Currently trying to prove the following sets:

$\quad$a)$\quad$ $C\subseteq A \implies A\setminus (B\setminus C) = (A\setminus B)\cup C$

PROOF: Let $x\in (A\setminus C)$, if $C\not\subseteq B$ then $A\setminus(B\setminus C)=A$ and $(A\setminus B)\cup C=A$, hence the statement is true for $C\not\subseteq B$. However, if $C\subseteq B$, then $(A\setminus B)\cup C=A\setminus (B\setminus C)$, thus the proof is complete.

$\quad$b)$\quad$ $A\vartriangle B = (A\cup B)\setminus (A\cap B)$, where $A\vartriangle B = (A\setminus B)\cup (B\setminus A)$

PROOF: Let set $X=A\cup B$, then $X\setminus(A\cap B)=A\vartriangle B$, since $X=(A\cup B)$ then $A\vartriangle B = (A\cup B)\setminus (A\cap B)$.

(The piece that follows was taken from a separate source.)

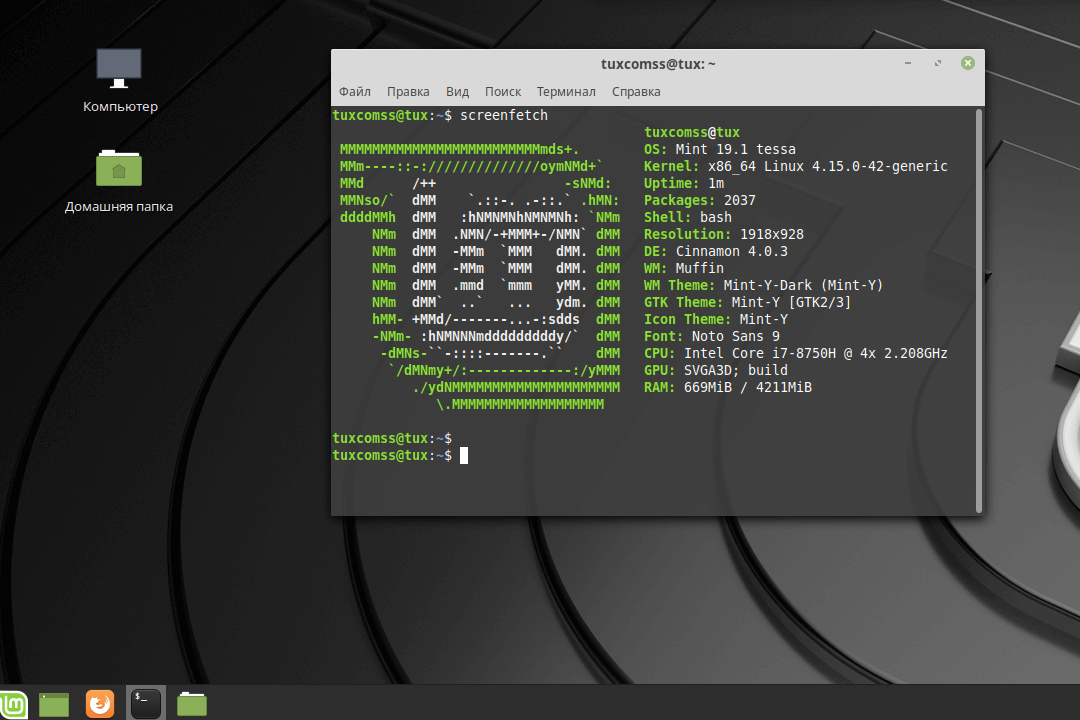Open the Терминал menu dropdown
The height and width of the screenshot is (720, 1080).
pyautogui.click(x=566, y=91)
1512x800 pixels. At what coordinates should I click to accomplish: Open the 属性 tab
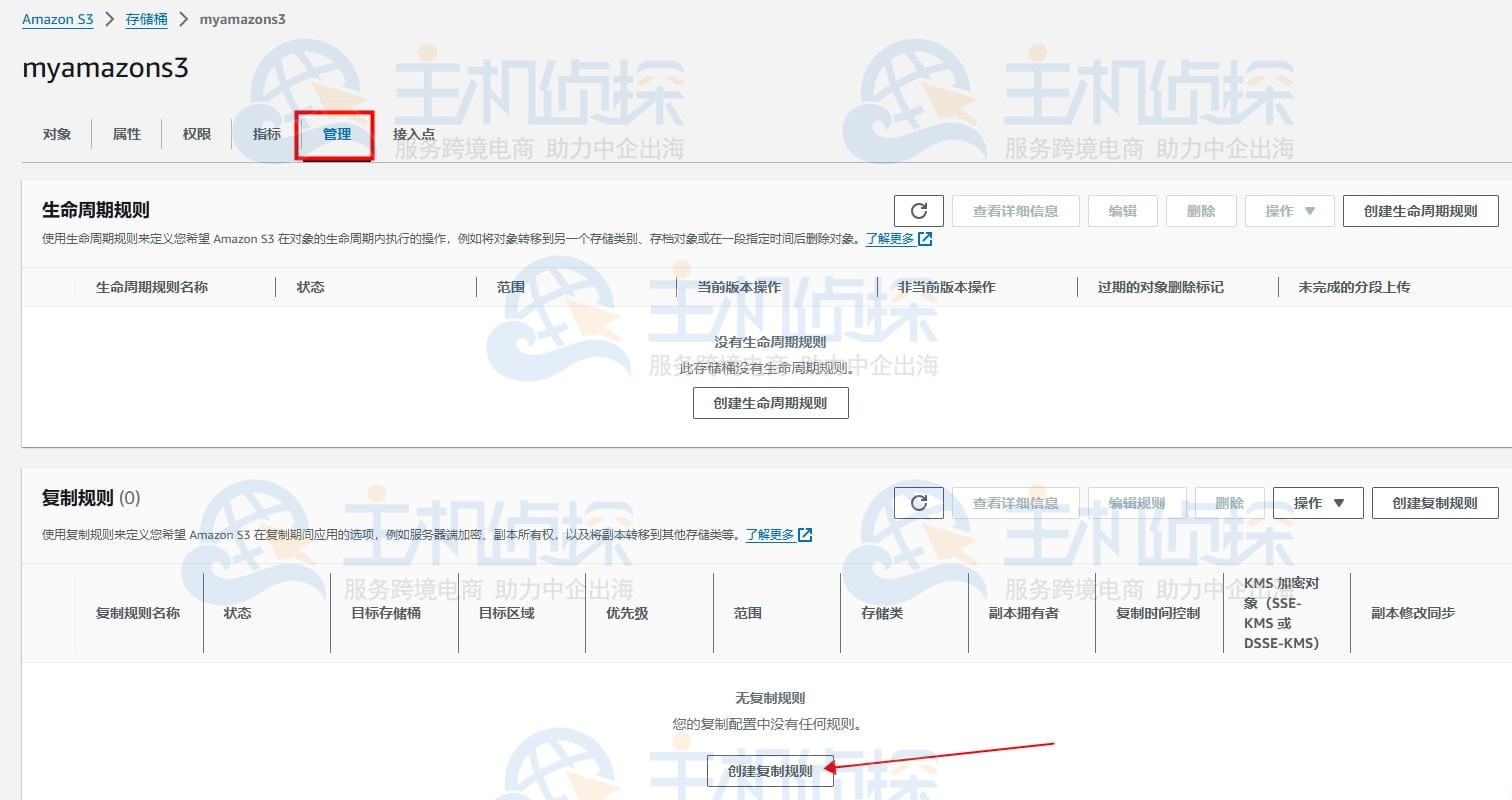[126, 133]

$\quad$c)$\quad$ $(A\setminus B)\cap C = (A\cap C)\setminus (B\cap C)$

I'm not sure how to start the proof for c), I'm trying using Venn diagrams to understand the set interactions easier but it seems that in the end that everything is easy to comprehend but harder to put into mathematical language. Thanks.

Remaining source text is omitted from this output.